* _Text shown_
* * *

GlobeSt.com: Which sectors are faring the best, and which are reaching the end of their cycle?
Durnin: I think office has improved the most. It got hurt really badly with the mortgage collapse, but it bounced back rather quickly. We're now at a 9.7% vacancy, and we bounced back more quickly than L.A. Most-improved is definitely the office product. Technology is such a huge umbrella for office; there is tech is in every single industry. For creative types who don't want to be located in L.A., there actually is demand now and creative-office product being built. The demand is still there even though it's different from L.A. L.A. has so many different areas—vintage, campus-style, Playa Vista, freestanding interesting-looking buildings—whereas Orange County is known for one product type: low-rise or mid-rise. Companies that are attracted to unique, interesting buildings with a story will be drawn to L.A., but some people just want clean, open areas close to home, and there's a huge demand for that in OC.
GlobeSt.com: What do you expect to see in the final quarter of the year in each property sector?
Durnin: I think we will cross the finish line of 2016 with strong market fundamentals in place; we're not slowing down at end of this year.
GlobeSt.com: What else should our readers take away from your Q3 reports?
Durnin: Orange County is more resilient than most people realize. It's been kind of a quiet market for a long time, but it fared well during the recession and bounced back after. The tenant base has become more diversified, and it's become a market to contend with as a whole.

* * *

[Entries for pointing to words and elements]
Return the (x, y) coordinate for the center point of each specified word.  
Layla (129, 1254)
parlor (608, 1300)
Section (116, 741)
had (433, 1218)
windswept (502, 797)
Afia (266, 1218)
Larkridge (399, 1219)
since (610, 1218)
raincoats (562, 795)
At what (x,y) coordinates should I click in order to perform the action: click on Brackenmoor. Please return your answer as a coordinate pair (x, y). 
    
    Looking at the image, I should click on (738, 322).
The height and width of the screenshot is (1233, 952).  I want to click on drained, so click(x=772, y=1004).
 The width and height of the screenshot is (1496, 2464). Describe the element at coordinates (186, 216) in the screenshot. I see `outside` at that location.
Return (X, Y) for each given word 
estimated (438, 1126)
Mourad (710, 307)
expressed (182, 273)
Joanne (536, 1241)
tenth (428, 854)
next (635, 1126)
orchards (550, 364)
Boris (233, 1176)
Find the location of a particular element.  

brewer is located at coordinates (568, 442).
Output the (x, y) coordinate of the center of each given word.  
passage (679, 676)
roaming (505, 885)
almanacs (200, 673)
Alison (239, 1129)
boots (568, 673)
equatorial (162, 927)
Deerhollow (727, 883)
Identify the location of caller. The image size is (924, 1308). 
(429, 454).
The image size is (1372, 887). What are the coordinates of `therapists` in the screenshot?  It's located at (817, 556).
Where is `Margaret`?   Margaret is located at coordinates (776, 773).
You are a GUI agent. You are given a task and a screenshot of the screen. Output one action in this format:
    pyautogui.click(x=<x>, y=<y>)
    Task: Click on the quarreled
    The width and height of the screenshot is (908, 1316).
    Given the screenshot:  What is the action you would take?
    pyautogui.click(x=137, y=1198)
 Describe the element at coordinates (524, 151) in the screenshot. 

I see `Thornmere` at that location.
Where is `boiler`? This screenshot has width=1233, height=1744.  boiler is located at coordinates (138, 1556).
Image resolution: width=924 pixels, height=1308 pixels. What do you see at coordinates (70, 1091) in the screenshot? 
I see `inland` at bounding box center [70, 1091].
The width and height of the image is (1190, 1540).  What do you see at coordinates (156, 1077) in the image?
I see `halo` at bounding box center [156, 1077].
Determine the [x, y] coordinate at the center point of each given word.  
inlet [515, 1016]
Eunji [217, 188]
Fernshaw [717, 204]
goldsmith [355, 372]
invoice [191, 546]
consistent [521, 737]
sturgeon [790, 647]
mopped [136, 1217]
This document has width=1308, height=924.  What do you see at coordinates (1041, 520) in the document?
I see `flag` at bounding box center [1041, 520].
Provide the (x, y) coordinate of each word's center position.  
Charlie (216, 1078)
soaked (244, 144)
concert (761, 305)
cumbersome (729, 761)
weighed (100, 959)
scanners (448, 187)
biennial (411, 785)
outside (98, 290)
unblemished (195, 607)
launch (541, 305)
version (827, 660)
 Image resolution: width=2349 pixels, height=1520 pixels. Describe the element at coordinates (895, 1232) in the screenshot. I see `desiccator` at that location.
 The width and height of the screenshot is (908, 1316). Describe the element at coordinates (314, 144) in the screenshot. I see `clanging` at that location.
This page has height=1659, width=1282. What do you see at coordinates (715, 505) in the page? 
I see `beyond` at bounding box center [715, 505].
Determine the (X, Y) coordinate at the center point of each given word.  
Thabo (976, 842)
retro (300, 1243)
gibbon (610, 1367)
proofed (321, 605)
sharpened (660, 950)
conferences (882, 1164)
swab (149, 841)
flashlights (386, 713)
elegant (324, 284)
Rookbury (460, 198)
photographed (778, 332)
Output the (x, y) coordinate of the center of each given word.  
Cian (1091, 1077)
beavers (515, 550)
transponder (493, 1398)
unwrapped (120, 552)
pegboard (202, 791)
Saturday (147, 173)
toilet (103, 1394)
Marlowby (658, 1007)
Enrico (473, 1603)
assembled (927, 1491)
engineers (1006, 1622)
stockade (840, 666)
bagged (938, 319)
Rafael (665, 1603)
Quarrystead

* * *

* _Problem requirements_
Reproduce the passage of the real estate interview between "GlobeSt.com: What do" and "of this year.", inclusive. These entries are separate material with no connection to the real estate interview.

* _Problem solution_
GlobeSt.com: What do you expect to see in the final quarter of the year in each property sector?
Durnin: I think we will cross the finish line of 2016 with strong market fundamentals in place; we're not slowing down at end of this year.